『日刊サイゾー』のラジオ批評連載コラム「逆にラジオ」弟12回は、『高田文夫のラジオビバリー昼ズ』にビートたけしが生出演した回(12/14)について。
【ビートたけしが『高田文夫のラジオビバリー昼ズ』で披露した、マシンガントークの神髄】
http://www.cyzo.com/2012/12/post_12174.html
ビートたけしの凄さは、今さら言うまでもなくもちろん色々あるのだが、むしろ才能が多岐に渡っているがゆえに、ど真ん中の部分が近年はあまり発揮されていなかったのではないか、と感じている。
世間的に今のたけしは、「偉大な映画監督」だったり「辛口ニュースコメンテーター」だったり「かぶりものの人」だったりすると思う。

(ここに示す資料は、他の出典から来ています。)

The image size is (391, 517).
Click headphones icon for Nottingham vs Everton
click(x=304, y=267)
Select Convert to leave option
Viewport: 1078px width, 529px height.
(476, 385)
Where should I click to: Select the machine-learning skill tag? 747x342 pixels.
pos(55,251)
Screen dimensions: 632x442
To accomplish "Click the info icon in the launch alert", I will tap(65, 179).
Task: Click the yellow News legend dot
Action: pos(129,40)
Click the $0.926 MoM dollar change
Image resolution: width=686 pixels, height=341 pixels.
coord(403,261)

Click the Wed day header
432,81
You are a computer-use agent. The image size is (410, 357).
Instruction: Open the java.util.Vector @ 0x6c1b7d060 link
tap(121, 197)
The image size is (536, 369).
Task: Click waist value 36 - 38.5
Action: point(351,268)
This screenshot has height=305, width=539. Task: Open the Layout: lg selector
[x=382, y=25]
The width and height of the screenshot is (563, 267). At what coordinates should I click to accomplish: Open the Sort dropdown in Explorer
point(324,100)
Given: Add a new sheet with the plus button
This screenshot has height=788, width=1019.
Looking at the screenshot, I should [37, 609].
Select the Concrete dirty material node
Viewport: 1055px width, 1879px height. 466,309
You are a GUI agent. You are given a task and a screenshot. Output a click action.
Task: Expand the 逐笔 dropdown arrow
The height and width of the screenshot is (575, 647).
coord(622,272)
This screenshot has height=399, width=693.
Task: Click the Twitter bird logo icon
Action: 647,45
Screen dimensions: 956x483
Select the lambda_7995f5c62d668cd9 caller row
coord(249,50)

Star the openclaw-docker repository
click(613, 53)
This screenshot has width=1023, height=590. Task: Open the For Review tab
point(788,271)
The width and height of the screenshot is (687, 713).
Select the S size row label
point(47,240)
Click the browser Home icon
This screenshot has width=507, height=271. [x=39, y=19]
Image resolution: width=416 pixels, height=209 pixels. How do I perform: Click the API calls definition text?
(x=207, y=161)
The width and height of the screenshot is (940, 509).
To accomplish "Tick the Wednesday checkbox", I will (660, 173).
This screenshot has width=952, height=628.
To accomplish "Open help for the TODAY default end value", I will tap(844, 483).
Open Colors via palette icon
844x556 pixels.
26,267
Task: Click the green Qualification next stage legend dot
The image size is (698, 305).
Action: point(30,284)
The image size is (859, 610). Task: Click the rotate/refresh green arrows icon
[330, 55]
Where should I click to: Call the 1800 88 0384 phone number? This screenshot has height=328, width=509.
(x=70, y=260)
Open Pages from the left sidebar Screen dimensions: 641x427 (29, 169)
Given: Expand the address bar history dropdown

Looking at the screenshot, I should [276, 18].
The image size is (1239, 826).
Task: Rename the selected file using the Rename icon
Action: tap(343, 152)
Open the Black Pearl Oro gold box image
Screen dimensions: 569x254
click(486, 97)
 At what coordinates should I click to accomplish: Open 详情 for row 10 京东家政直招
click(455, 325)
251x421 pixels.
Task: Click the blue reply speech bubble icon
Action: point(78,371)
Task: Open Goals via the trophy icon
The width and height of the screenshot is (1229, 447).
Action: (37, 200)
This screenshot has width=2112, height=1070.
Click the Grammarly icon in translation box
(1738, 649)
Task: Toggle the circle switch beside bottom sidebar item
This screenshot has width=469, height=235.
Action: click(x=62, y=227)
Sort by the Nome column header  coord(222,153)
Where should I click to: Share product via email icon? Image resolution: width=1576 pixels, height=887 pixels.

最近はたけしの全開の喋りを耳にする機会がなくて、それはたけしのトーク力がもうすっかり落ちてしまっているからだと思っている人が多いんじゃないだろうか。
しかしこの放送を聴いて改めて痛感させられたのは、たけしの本気の喋りは、実は今も全然衰えてなどいないということ。今のテレビや映画の世界では、求められていないからその真の力が発揮されなかっただけで、本気で喋るしかないラジオという場を与えられた途端、本来の魅力である猛毒マシンガントークが、まさに怒濤のごとく溢れ出した。やはり的確に求められることによって、最大限の能力は引き出される。
4.5%という驚異の低視聴率を叩き出している『日曜ゴールデンで何やってんだテレビ』を観ていて感じる不満も、たけしが本気を出せる場として番組が機能していない、という点にある。スタッフがたけしに多くを求めることを遠慮しているのか、あるいはたけしに負荷をかけずにできる番組という約束のもとにスタートしたのか。
久々にラジオでの生喋りを聴いて、たけしの本領発揮を喜ぶとともに、改めて今のテレビ制作者の基本姿勢(とスポンサーの狭量)に疑問を抱いた。もちろん、いい番組もたくさんあるんだけど。